(Dataset entries)
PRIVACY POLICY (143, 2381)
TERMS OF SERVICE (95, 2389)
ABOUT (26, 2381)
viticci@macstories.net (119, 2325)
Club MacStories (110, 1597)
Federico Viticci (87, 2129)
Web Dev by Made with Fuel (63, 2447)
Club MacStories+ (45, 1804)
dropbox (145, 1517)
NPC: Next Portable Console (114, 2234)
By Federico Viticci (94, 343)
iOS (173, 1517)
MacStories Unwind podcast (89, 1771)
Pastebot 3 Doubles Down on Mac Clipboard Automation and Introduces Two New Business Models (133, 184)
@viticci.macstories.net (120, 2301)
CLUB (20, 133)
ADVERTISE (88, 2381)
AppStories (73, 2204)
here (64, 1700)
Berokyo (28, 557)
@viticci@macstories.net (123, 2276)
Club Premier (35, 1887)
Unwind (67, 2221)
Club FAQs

Instructions for the task →
Take the entries above and write them out again unchanged.

Answer section →
PRIVACY POLICY (143, 2381)
TERMS OF SERVICE (95, 2389)
ABOUT (26, 2381)
viticci@macstories.net (119, 2325)
Club MacStories (110, 1597)
Federico Viticci (87, 2129)
Web Dev by Made with Fuel (63, 2447)
Club MacStories+ (45, 1804)
dropbox (145, 1517)
NPC: Next Portable Console (114, 2234)
By Federico Viticci (94, 343)
iOS (173, 1517)
MacStories Unwind podcast (89, 1771)
Pastebot 3 Doubles Down on Mac Clipboard Automation and Introduces Two New Business Models (133, 184)
@viticci.macstories.net (120, 2301)
CLUB (20, 133)
ADVERTISE (88, 2381)
AppStories (73, 2204)
here (64, 1700)
Berokyo (28, 557)
@viticci@macstories.net (123, 2276)
Club Premier (35, 1887)
Unwind (67, 2221)
Club FAQs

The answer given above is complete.